О том, что после первой попытки большевиков захватить власть происходило в самом Временном правительстве, рассказал Марк Вишняк: "Я участвовал в историческом заседании 22 июля в Малахитовом зале Зимнего дворца, когда все центральные комитеты различных партий собрались вместе решать, какое же выбрать правительство после первого большевистского выступления в начале июля. Никто не хотел брать власти, в частности, и Керенский всячески отказывался. И это заседание, которое длилось всю ночь, было чрезвычайно интересным во многих отношениях. Оно окончилось благополучно. Керенского уговорили, в частности, и те люди, которые потом против него страшно выступали во главе с Милюковым, и он, наконец, согласился возглавить следующее правительство".

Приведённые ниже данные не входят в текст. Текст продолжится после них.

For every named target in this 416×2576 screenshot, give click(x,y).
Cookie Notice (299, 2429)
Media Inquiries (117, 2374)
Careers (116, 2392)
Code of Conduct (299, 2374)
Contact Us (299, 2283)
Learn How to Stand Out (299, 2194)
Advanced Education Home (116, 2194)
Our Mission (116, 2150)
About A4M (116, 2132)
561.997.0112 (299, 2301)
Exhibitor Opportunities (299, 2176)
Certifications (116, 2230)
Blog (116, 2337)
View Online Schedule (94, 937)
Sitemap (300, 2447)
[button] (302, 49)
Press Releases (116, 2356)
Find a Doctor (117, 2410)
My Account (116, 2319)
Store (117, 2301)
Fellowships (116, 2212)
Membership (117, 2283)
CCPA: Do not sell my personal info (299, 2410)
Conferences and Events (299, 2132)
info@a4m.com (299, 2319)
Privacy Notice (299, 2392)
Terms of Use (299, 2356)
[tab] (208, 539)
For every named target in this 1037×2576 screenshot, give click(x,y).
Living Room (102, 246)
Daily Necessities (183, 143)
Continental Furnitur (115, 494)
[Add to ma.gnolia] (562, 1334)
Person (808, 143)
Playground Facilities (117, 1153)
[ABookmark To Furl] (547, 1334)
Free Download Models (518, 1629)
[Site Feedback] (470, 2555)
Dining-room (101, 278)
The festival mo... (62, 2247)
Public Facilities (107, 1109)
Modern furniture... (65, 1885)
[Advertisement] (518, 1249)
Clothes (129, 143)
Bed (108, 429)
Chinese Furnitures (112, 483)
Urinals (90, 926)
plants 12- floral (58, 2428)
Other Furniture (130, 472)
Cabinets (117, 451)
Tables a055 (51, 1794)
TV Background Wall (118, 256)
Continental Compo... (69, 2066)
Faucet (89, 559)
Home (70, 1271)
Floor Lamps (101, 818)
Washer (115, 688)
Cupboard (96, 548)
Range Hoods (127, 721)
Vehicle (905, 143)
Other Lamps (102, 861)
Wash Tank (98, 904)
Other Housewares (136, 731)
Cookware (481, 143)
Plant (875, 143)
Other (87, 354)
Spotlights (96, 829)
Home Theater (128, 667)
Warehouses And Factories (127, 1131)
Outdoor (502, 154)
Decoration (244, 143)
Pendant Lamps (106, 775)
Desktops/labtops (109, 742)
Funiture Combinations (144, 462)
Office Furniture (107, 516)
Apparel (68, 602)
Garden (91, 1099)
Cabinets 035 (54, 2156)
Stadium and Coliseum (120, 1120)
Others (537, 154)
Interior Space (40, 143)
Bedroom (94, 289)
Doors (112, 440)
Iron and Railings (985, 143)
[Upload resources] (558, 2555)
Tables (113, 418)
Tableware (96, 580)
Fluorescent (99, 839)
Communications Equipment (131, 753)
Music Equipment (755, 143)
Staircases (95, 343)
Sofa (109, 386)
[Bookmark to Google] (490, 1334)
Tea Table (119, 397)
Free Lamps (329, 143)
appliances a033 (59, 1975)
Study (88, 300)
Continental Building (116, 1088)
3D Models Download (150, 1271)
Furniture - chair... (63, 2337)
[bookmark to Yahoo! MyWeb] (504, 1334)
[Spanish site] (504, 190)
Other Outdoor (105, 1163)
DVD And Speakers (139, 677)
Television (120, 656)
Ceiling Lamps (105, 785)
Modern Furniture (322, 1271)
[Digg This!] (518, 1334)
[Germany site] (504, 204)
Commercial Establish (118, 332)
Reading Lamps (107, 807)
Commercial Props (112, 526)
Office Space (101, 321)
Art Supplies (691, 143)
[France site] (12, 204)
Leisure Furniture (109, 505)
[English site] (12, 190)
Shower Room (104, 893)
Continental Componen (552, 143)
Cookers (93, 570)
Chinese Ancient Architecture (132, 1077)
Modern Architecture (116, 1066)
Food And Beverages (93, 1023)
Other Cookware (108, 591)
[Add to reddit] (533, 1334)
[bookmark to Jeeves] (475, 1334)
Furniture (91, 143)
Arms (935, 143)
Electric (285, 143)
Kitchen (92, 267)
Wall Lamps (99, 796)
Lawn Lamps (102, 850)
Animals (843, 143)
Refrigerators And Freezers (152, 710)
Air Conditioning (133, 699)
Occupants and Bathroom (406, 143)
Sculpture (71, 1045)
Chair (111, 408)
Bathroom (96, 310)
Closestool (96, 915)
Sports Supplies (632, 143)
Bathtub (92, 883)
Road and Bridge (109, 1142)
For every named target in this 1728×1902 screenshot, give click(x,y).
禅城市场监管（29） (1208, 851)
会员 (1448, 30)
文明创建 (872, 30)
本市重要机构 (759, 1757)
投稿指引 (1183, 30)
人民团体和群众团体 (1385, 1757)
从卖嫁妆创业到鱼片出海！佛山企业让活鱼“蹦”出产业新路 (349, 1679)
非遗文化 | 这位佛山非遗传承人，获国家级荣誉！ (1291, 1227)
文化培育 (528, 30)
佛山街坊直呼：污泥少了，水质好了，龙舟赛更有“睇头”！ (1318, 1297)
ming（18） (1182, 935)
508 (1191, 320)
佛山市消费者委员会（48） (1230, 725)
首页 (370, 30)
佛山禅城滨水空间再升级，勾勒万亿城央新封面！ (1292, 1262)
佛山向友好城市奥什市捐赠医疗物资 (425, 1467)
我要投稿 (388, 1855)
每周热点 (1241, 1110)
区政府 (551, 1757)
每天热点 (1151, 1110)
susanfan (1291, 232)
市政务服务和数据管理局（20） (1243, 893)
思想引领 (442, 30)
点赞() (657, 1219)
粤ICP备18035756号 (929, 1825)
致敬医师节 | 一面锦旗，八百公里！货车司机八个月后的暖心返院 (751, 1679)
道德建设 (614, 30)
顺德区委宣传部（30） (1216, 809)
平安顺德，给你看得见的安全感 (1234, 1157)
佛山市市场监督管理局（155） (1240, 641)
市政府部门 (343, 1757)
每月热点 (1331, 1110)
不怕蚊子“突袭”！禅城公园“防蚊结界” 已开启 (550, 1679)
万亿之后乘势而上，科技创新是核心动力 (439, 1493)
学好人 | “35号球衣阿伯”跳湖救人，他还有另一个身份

Между тем на фронте под влиянием большевистской пропаганды быстрым темпом шло разложение. Историк Сергей Германович Пушкарев после поражения русских войск в Галиции был одним из немногих, кто решил поступить в армию, чтобы принять участие в защите молодой Российской республики. Он получил назначение в 24-й пехотный запасной полк, стоявший в Мариуполе: "Не нашел я там ни боевого духа, ни военного обучения, а вся моя служба состояла в бесконечных спорах с большевистскими пораженцами на тему опять о войне, о целях войны, о защите отечества и т. д. и т. д. Мы, оборонцы, говорили, что необходимо отстоять свободную Россию, иначе мы попадем в рабство к германскому империализму... Большевики говорили, что это — империалистическая война, которая не нужна России, что правительство Керенского — агентура международного империализма, что глупо идти умирать за интересы американских, французских и английских капиталистов, и т. д. и т. д. В общем вскоре я увидел, что занятие это довольно бесплодное: большинство солдат принимало пассивно эти разговоры и имело одно желание, чтобы эта чертова война скорее кончилась, чтобы мы могли разойтись по домам".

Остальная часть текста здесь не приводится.